Instant Pot Chicken Rice
Ingredients
Equipment
Method
- Set your Instant Pot to the Sauté function. Add the olive oil and heat until shimmering, then add the chopped onion. Cook, stirring occasionally, until softened and translucent, about 3-4 minutes. Add the minced garlic and cook for another 30 seconds until fragrant.
- Add the chicken thighs to the pot in a single layer and season with the salt, pepper, and dried thyme. Sear for about 2 minutes per side until they develop a light golden-brown color; they do not need to be cooked through.
- Turn off the Sauté function. Pour in the chicken broth and use a wooden spoon to scrape up any browned bits stuck to the bottom of the pot. Stir in the rinsed rice and add the bay leaf, ensuring the rice is submerged in the liquid.

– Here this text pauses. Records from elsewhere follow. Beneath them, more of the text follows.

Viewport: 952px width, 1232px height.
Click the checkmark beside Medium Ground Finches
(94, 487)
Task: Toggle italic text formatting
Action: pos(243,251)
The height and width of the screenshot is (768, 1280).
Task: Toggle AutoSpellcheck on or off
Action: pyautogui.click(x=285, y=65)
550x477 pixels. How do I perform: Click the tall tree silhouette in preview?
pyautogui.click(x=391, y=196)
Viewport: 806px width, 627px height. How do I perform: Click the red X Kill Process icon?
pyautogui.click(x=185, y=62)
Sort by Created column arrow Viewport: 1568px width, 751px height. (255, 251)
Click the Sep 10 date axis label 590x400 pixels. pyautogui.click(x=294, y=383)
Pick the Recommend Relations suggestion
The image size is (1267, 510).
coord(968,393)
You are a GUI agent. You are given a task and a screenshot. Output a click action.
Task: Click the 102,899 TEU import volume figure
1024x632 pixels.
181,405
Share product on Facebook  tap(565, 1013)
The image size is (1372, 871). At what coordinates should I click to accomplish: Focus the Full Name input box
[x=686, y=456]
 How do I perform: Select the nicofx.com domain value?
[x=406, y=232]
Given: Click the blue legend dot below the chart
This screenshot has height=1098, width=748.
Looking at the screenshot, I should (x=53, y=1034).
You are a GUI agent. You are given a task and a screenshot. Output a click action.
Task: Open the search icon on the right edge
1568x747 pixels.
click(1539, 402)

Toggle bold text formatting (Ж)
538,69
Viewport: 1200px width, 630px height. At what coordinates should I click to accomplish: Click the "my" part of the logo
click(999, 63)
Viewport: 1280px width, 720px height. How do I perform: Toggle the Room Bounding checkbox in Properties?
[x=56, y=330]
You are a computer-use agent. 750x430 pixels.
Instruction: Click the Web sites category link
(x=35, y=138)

- Secure the lid, set the valve to the sealing position, and cook on High Pressure for 8 minutes. Once the cooking time is complete, allow the pressure to release naturally for 10 minutes, then carefully perform a quick release for any remaining pressure.
- Carefully remove the lid. Take out the bay leaf and discard it. Remove the chicken thighs to a cutting board and shred them with two forks.
- Gently fluff the rice with a fork. Stir the shredded chicken back into the pot until well combined. The rice should be tender and have absorbed most of the liquid. Let the chicken and rice sit for 5 minutes to allow the flavors to meld and any excess moisture to be absorbed. Taste and adjust seasoning with more salt and pepper if desired. Garnish with the chopped fresh parsley and serve immediately while hot.